From average to segmentation and distribution.
You are asked to analyze huge amount of data to find paths and come up with an idea on how to boost conversions. And BOOM: you are calculating an average, you will end up with average findings! We all like averages because they are very simple to understand and to calculate. So we start to talk about Average Conversion Rate, Average Time on Site. We want to find that one number explaining and representing the complexity of the performance.
Let's assume that your users spend on average 20 seconds on your homepage. What does that mean? Is it good? Is it bad?
Averages sucks, yes it does. There are different corners from which you can read your data and take actions out of it.
1. Segment or die
Segmentation is crucial and most of the times underestimated. If your Average Time on Site is 20 seconds, you can for example check if there are differences amongst your channels: are users coming from Paid Search spending more time on the homepage compared to the ones coming from your Native Ads?

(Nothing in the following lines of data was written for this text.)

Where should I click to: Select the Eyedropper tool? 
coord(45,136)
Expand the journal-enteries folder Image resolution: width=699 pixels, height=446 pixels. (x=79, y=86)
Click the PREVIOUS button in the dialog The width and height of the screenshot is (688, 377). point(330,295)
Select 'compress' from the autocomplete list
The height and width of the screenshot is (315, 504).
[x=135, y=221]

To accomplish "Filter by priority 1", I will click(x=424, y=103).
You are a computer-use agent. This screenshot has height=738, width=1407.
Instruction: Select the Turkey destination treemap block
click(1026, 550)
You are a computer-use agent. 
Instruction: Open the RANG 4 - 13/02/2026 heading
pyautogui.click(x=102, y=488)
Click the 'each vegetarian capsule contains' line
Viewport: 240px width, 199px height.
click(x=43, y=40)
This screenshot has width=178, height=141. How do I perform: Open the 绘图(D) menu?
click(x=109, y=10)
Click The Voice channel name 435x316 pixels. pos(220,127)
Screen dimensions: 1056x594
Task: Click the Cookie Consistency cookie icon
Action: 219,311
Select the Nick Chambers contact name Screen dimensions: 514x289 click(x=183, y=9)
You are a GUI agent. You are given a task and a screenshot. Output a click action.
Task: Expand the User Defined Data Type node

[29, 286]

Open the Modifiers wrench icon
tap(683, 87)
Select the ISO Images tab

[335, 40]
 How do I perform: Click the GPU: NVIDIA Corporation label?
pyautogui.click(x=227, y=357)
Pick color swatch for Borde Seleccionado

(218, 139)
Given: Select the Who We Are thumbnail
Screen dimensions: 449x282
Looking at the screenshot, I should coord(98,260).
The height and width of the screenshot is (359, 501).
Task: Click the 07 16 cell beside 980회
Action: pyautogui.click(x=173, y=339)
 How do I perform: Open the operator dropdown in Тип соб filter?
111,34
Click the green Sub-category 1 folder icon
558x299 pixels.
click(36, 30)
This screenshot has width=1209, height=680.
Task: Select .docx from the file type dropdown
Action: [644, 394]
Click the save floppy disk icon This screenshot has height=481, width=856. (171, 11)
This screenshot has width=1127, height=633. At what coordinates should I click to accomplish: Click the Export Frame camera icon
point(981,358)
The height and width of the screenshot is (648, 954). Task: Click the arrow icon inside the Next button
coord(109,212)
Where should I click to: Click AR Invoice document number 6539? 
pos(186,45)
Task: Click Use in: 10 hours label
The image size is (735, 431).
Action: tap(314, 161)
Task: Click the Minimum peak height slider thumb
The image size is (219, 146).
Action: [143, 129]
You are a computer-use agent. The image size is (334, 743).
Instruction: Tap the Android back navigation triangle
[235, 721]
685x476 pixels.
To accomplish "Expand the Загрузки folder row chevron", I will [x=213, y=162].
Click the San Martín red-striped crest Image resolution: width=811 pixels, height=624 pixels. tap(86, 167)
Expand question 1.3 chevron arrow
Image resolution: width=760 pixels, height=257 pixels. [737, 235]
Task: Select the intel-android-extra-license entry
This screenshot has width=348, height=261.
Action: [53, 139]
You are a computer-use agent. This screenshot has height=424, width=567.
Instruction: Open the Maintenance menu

2. Fall in love with distributions
Distributions do the opposite of averages. While averages want to find the one number explaining the phenomena, distributions dissect the data and transform them in something more digestable. You can create clusters like the following:
amount of users spending 0-10 seconds on your site
amount of users spending 11-15 seconds on your site
amount of users spending 15-20 seconds on your site
etc...
If you figure out that 60% of your users spent 0-10 seconds on your side, can you get now how dangerous is to just look at the 20 seconds average?